I don't understand your explanation of the data.

In statistics, there is a "true" assumed distribution. From this true distribution, there are samples of data we use to (sometimes) estimate parameters from this distribution.

What you're saying is that there is true "data". If this is correct, then it should be the only data that you used. I'm confused by what you mean when you say data that are estimates of the true data.

Continuing, it appears currently that you're interested in determining which of your two empirical data is closer to the original data. There are a few ways to do this. One way is to compare the means from each distribution to see if they're statistically significant.

HTH
 
#3
Re: Which method two compare models with truth?

Hi,

Thanks for your quick reply. Sorry that I wasn't clear enough in my description! Let me try and clear up the confusion:

I have two programs which estimate a system in real time, which changes constantly, and I want to tell which of these two programs is better (or at least statistically significantly better). The way I have done this is by taking a previous time period (which I now know the exact state of the system at that time - this is my "truth" data) and am trying to compare it with my programs estimate of that that time period.

So I can't use the the true "data" in the running of my program because I only have the truth in hindsight, but having it does mean I can compare my existing models to see which is better. Does that make more sense?

But I think you got the jist of what I am trying to achieve since I want to determine which of my empirical data is closer to the original, "truth" data. Comparing the means seems like a good idea to me (again I thought of using a T Test for this, but wasn't sure if that was allowed since I do not know that the errors are Gaussian), can you suggest any tests to compare if the means are statistically significant? It would also be good to find a test which takes into account the standard deviations, since sometimes it seems (from visually inspecting the plots) that the means are very similar, yet the s.d. can be much larger in one than the other.

Once again, my thanks.

- Sean
 

TheEcologist

Global Moderator
#4
Re: Which method two compare models with truth?
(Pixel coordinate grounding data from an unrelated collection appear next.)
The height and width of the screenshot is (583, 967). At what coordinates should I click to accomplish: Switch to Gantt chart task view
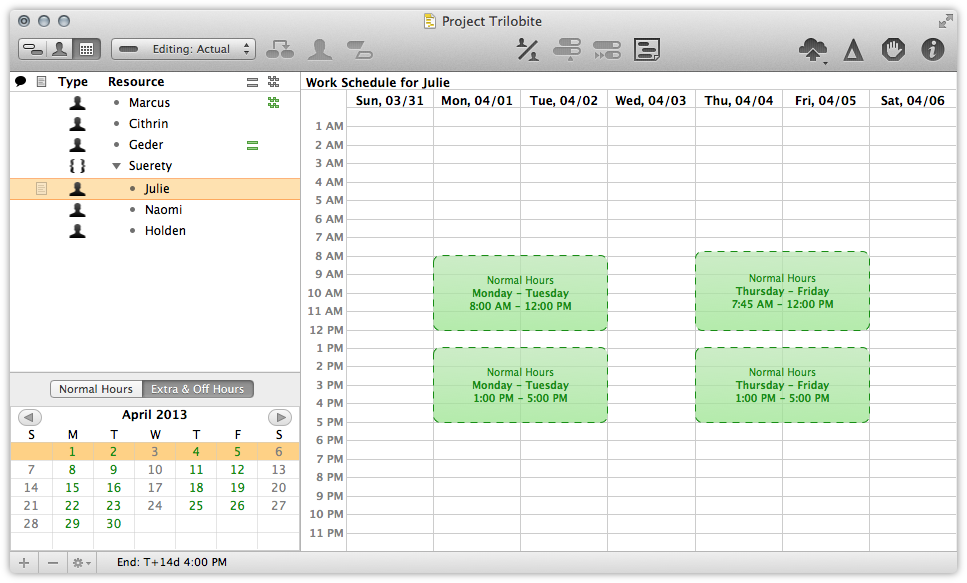[x=32, y=49]
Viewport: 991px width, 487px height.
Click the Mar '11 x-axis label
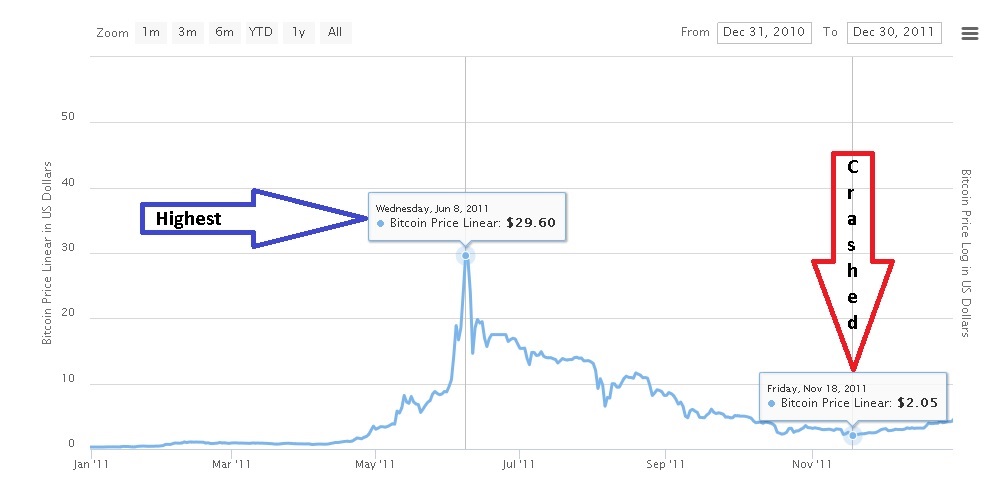coord(231,464)
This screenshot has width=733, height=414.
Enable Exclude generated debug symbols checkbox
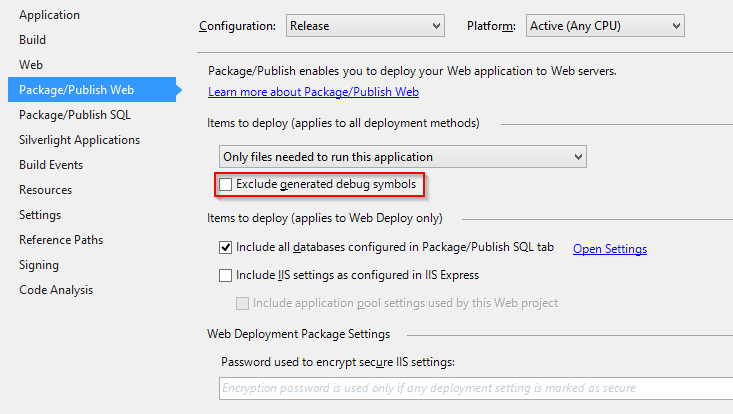coord(225,185)
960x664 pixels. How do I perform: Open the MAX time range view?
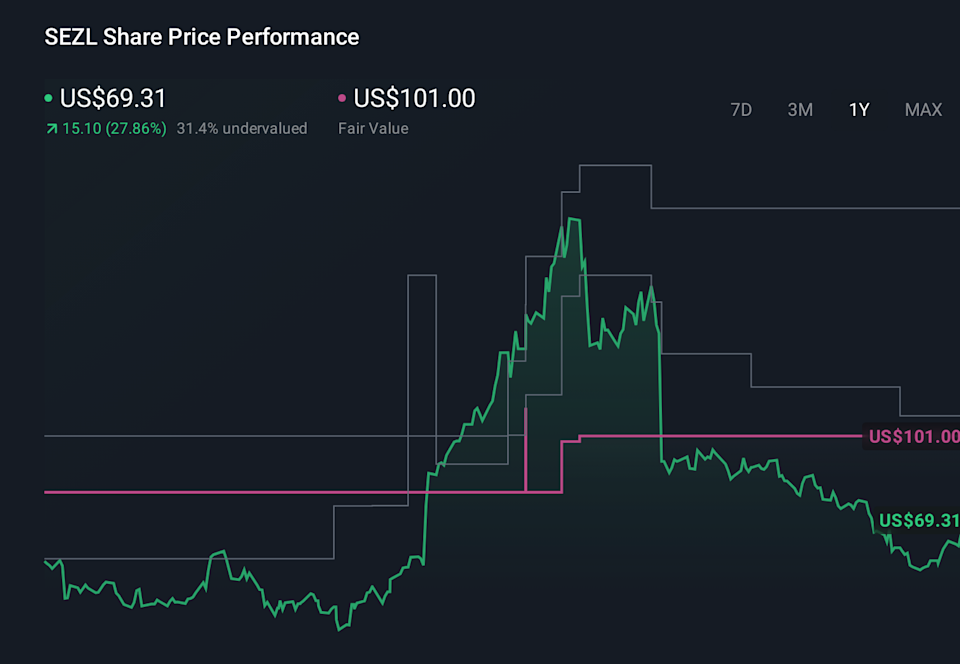click(923, 110)
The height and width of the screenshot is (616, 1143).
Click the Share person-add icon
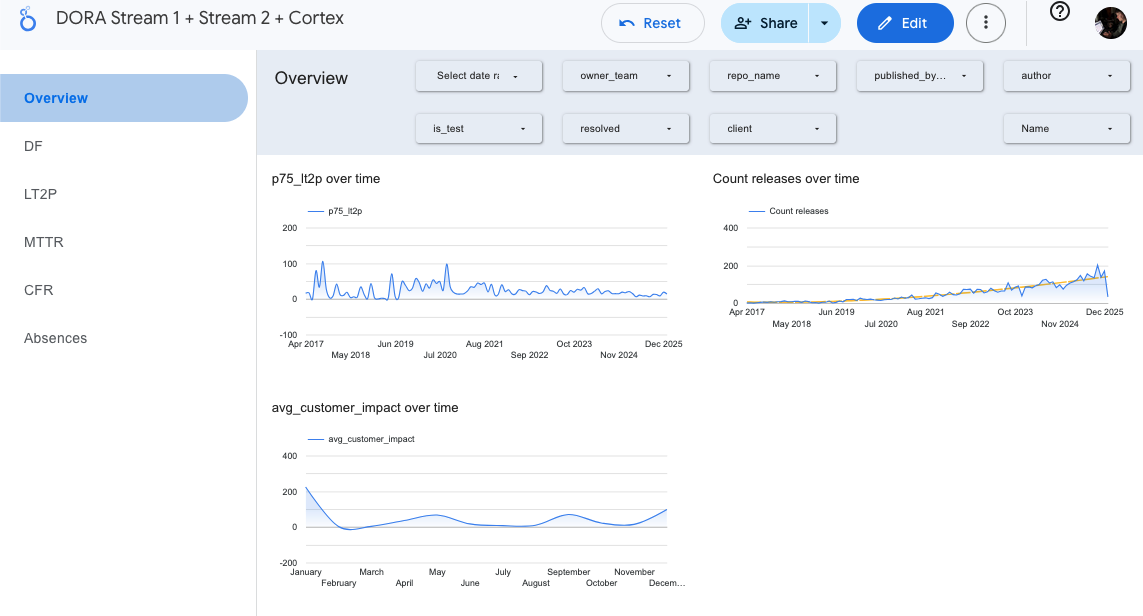[x=742, y=22]
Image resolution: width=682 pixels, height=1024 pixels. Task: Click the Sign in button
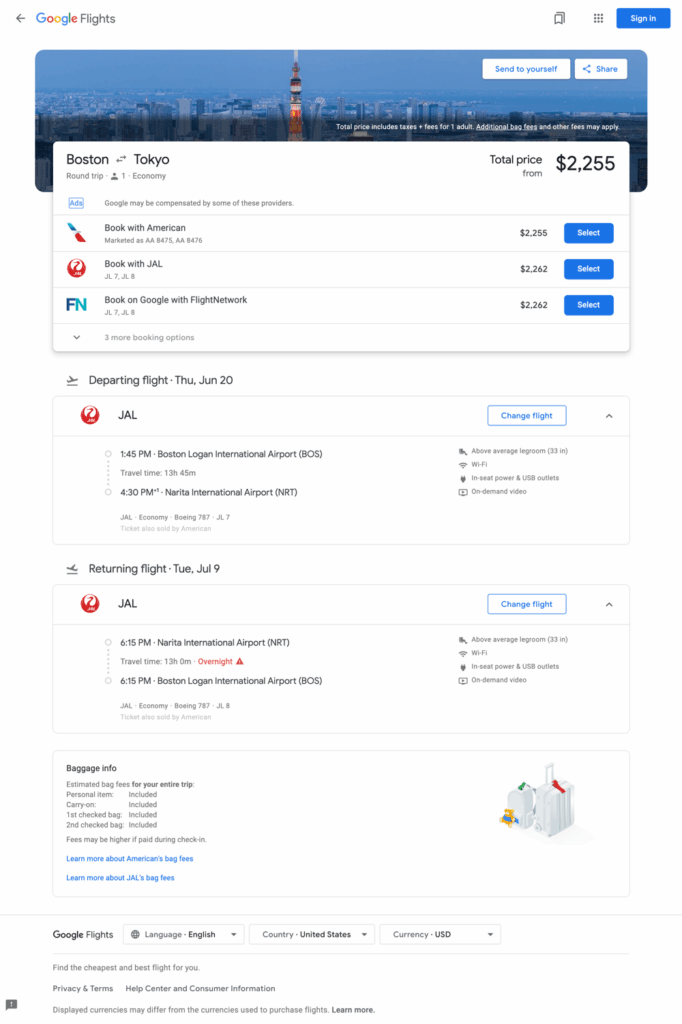643,18
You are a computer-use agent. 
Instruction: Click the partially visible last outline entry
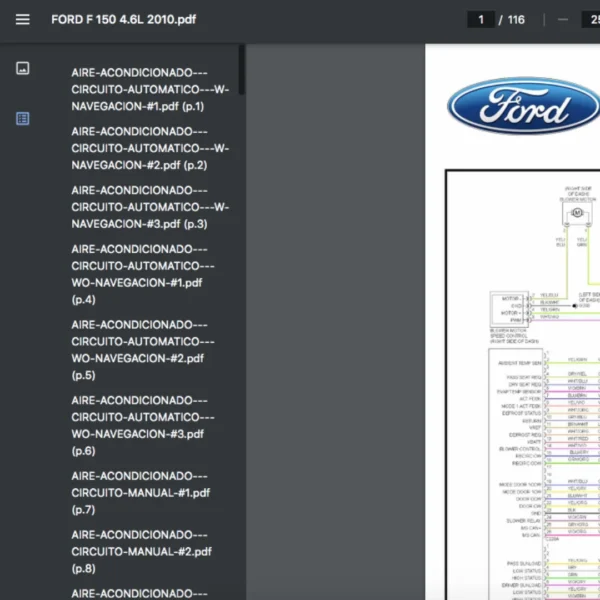(140, 593)
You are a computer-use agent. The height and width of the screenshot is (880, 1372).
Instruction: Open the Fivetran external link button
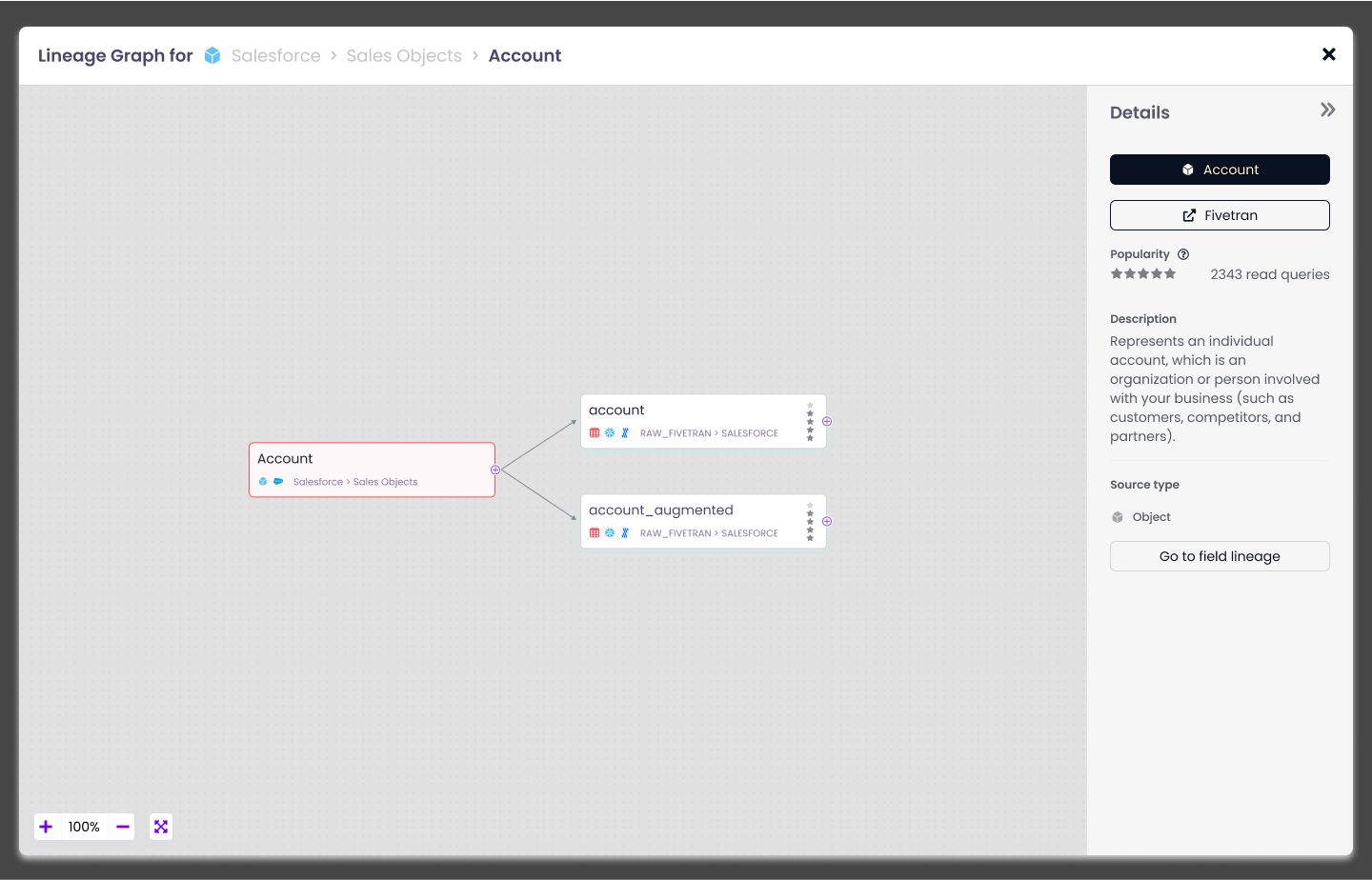[1220, 215]
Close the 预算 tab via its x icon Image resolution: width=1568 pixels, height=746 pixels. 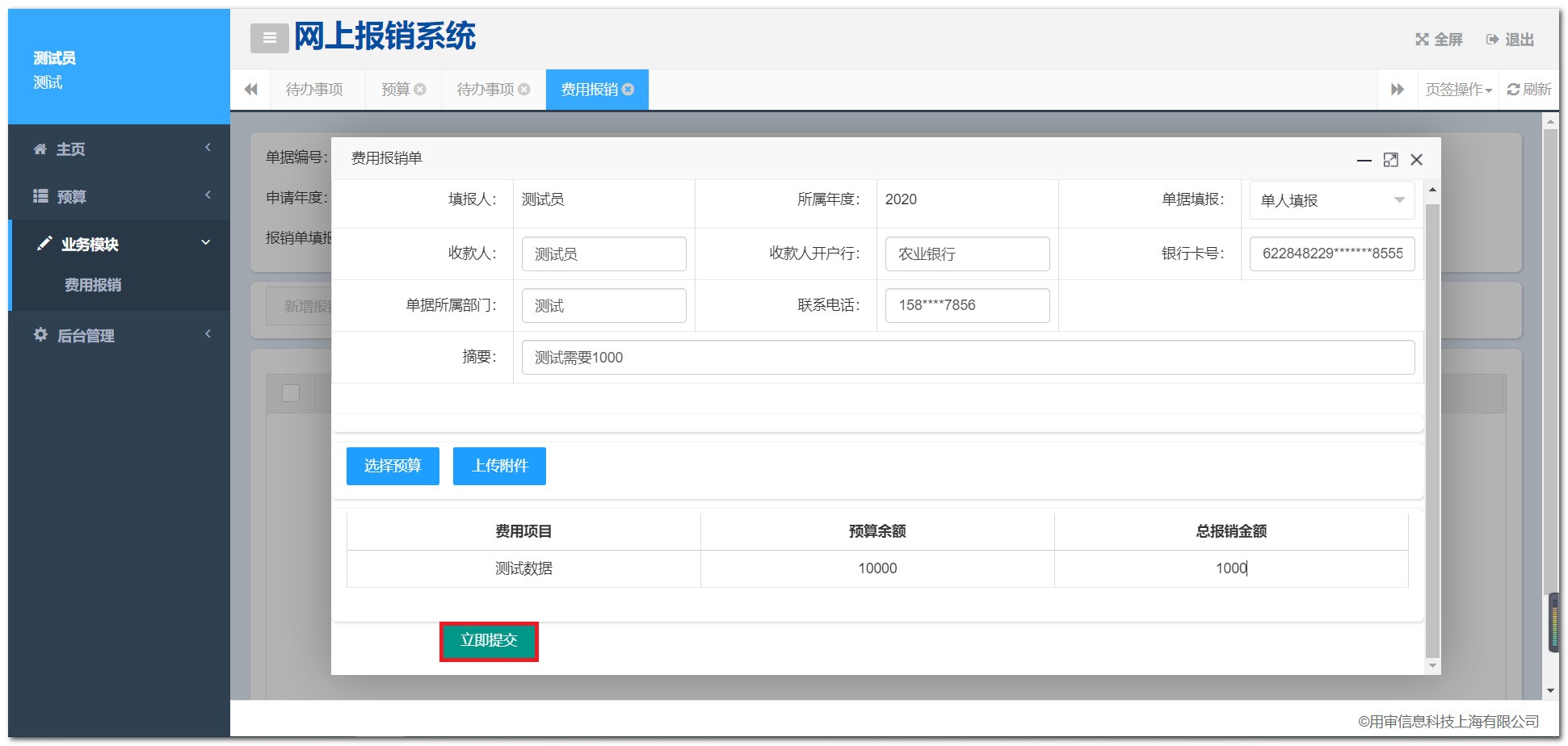420,90
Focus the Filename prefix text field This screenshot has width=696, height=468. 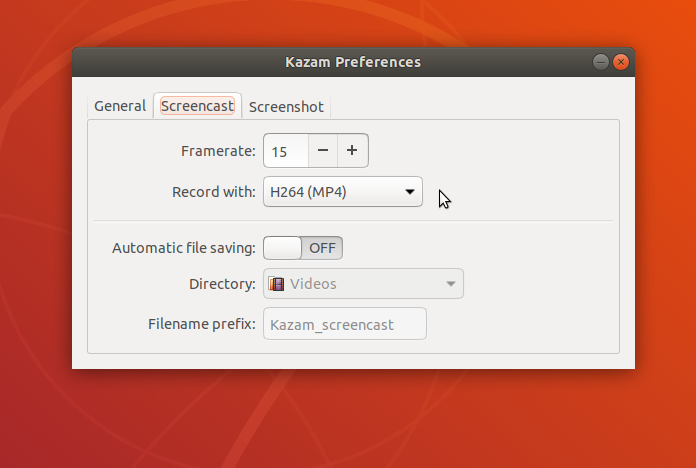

It will certainly depend on what your model output is.

For distributions functions, a natural measure would be Kullback-Leibler.
For sample distribution you could use the Kolmogorov-Smirnov
You could also calculate the proportional error; esitmate/truth and test if the proportional errors differ.

So it depends on what it exactly is being returned, and on what defines a better system.
 
#5
Re: Which method two compare models with truth?

It will certainly depend on what your model output is.

For distributions functions, a natural measure would be Kullback-Leibler.
For sample distribution you could use the Kolmogorov-Smirnov
Thanks for your input. Although I am confused by what kind of test I should do with my outputs!

All of the data (truth and estimates) are simply two-dimensional arrays of numbers. Which I can plot against one another (see the picture for a small example (of actual results!))


The lines are just piecewise fit on to the data points - I could just plot the points, but the number of them usually make these plots more viewable.

In this situation could you advise me further on what would be a good test. The idea of calculating the proportional error is an excellent one but could I use this to tell if one estimate was significantly better than another?